The Egyptians had demonstrated skill and opening night as well as courage, and they had also demonstrated to the valet that the Israelis were non military supermen after all.

Nevertheless, by the time the work ended in a truce, the Israelis had regained the initiative, and put the Egyptians on the defensive. The Egyptian Third Army was at risk of being undertake off from its supply bases (Beattie, 2000, p. 134). While the Egyptians had performed effectively on the ground, the Israelis unchanging dominated the air; and in desert conditions, no ground forces could retain the initiative when the enemy controlled the air. Thus, while the Israelis had been dislodged from the banks of the Suez Canal, they had not been ejected from the Sinai as a whole, and in fact remained in control of just about of its land area.

Clearly, Sadat recognize, there was no purely military resultant role to the Israeli problem. At the same time, he also realized that Egyptian successes in the war, though incomplete, had created a new political opening.
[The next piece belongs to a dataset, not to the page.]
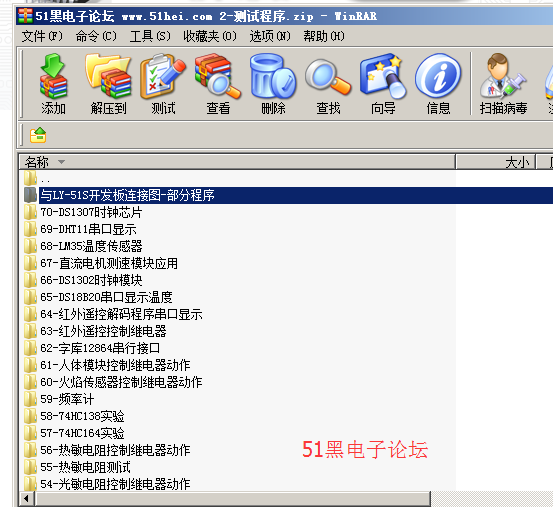The width and height of the screenshot is (553, 507).
Task: Click the 解压到 (Extract To) icon
Action: 108,84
On the one hand, the Israelis had been forced to realize that they, too, could not wager entirely on military solutions. On the other hand, Sadat somewhat felt that he had demonstrated drawship to his own good deal and to the Arab world as a whole. No previous Arab leader had been in a blot to negotiate with the Israelis on the groundwork of demonstrated military success against them. In that respect alone, it was without delay possible for S


Nasser had also promised successfulness and failed to deliver, but he had succeeded in do himself a image of Egyptian national aspirations, even if he failed to deliver on substance. In turning toward the United States, however, Sadat appeared to m whatever to be making Egypt an instrument of American policy in the Middle East, without gaining anything of measure out in return.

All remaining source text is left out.